50-year-old Zebo from the southern Khatlon region of Tajikistan is a former labor migrant. She took a brave step and made a statement at the 22-nd International AIDS Conference-2018 in Amsterdam about her HIV-positive status – the fact she had been silent about a long time and kept to herself. Zebo once again drew the attention of the international community to the problem that labor migrants are one of the groups most vulnerable to HIV.
AFEW held an interview with her in Amsterdam, immediately after her speech at a session on HIV in the area of labor migration.
– Zebo, how did you decide to leave for work in Russia? Usually, this is considered the men’s choice.
– In 2004, after a divorce from my husband, I was left with three young children and on my own – the eldest were 9 and 6 years old, my youngest daughter was 3 months old. I worked as a nurse in the district maternity hospital, the children grew, and spending grew along with them, my earnings were not enough to support the children. The former husband made a new family and did not help. Many of my fellow countrymen were on labor migration to support their families. I also made up my mind to do this. So we with the children went to in St. Petersburg.
– Is it difficult for a woman to be a labor migrant?
– Very difficult. I went literally to nowhere out of despair. The first days I used to spend the night with the children at the railway station, on the street. Casual people helped me, they would give some food or money. Once we saw a woman from our country working in St. Petersburg, she took pity and let me live with the children at her home. I started to bake and sell pies, started earning money. Over time, orders became more: I baked pastries, and the older daughter sold them in the Sadovyi Market. Fortunately, the demand for the pastries was high. But I had to work hard.

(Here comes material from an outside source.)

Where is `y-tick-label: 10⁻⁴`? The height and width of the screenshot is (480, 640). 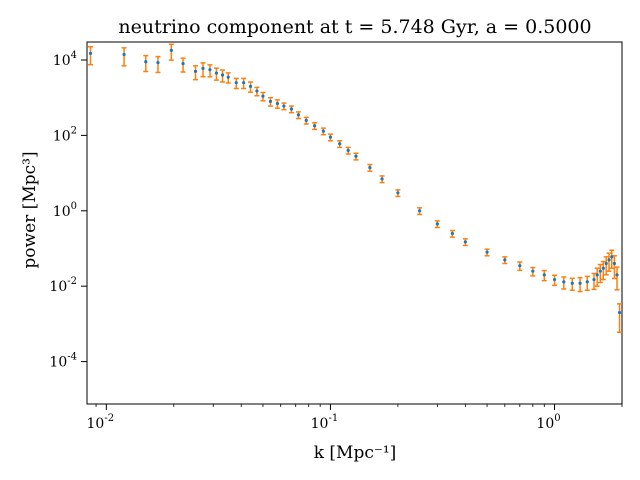
y-tick-label: 10⁻⁴ is located at coordinates (63, 362).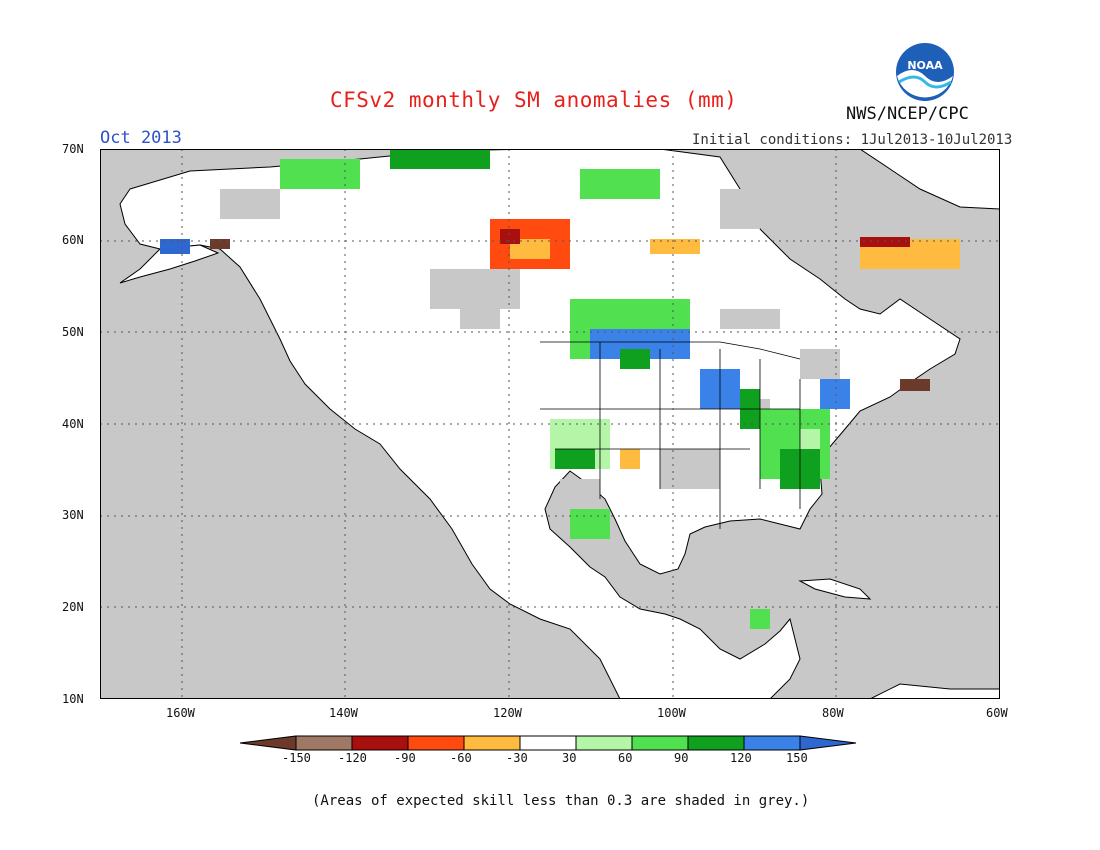  Describe the element at coordinates (73, 149) in the screenshot. I see `lat-label: 70N` at that location.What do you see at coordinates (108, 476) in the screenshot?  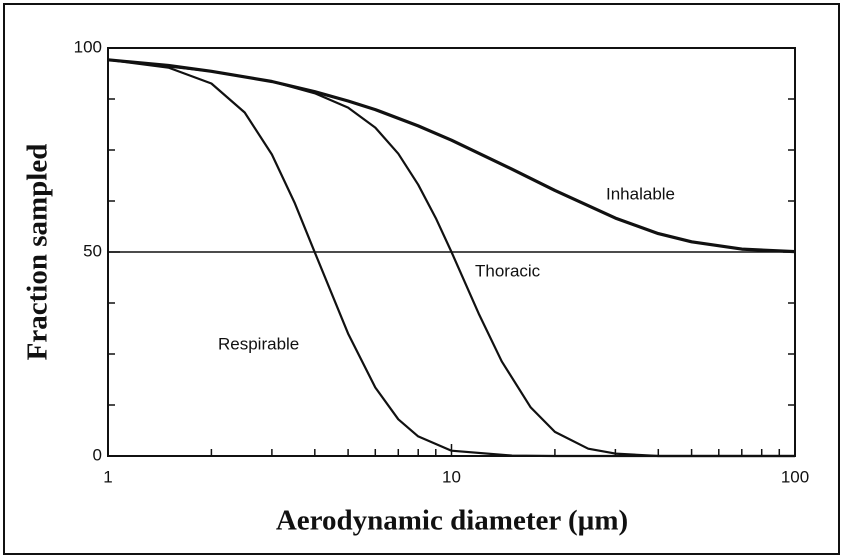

I tried to arrange my life again, because it was too difficult to cope with all the burden that was falling on me. I met a man, at first everything was fine. Then I began to notice strange things about him, strange behavior. It turned out that he used drugs and injected. I asked him to stop, but my begging did not help. Then I decided to break with him. Then I learned that one day he got sick and his relatives took him home. Since then, I have not heard anything about him, but my HIV diagnosis will remind me of my husband forever.
– When did you first hear about your HIV-positive status?
– A year after I broke up with my partner, in 2015. Suddenly, I felt sick, I had a fever. The relatives called an ambulance, in the hospital they took tests and found me HIV-positive. A month later my condition improved, I returned home, but six months later all the same things happened again. I literally was wasting away, I weighed 34 kilograms. Doctors advised to return to my homeland and be treated. Almost all the compatriots who worked in St. Petersburg collected money for plane tickets for me and the children. They knew that I was seriously ill, but did not know the exact diagnosis. I returned home, my family already knew everything. They were very unwelcoming. My relatives turned away from me and requested me to leave the house. My mother said that people say I am infectious, told other not to eat from the same plate with me, not to give me a hand. I remember how she yelled: “Get out of the house, you are the disease carrier!” It was painful to hear all this, especially from my own mother. But there are good people in this world, and a neighbor who lives across the street from parents’ house invited me to live with her. She gave me a small room in a small building. And I still live there.
– So you had to start everything from scratch again?
– Yes, again. From my acquaintance I learned about the office of the AFEW-Tajikistan in Bokhtar. I went there, they accepted me well, helped with food and medicine. They also conducted business training for vulnerable groups, I received a loan from a microlending organization. I bought everything necessary to start a small trade near the house. Sometimes, when I need to go to town, my daughter replaces me. Children in all my support and pillar of strength. The son also helps sellers in the market, brings home 15 somoni a day (less than two dollars – ed.). After my speech at the conference in Amsterdam, the head of the AFEW-Tajikistan Ikrom Ibrahimov offered me work as a consultant in the Bokhtar office. I will now receive a salary. Many thanks to him and all the members of his wonderful team. With such support, my life is gradually improving.
– Please tell about Amsterdam. What did you learn or see at AIDS 2018 AIDS conference, what did you experience?
– This was my first trip this far abroad. I participated in such a conference for the first time. I listened to many speakers, I was inspired by their stories. They openly talked about living with HIV for 20-25 years, at the same time they monitor their health and have quite an active, full-fledged lifestyle. This gave me strength and confidence. I was amazed that in many countries people with HIV are not harassed, avoided, or shunned. For a few days of the conference, I received so many sincere embraces and handshakes, that I never had from the moment of infection. Why is there so much stigma in our country towards HIV-positive people, why do people still live in stereotypes and are afraid of people like me? At one of the sessions at a conference in Amsterdam, I heard the slogan “Chase Virus, not People.” How true it is!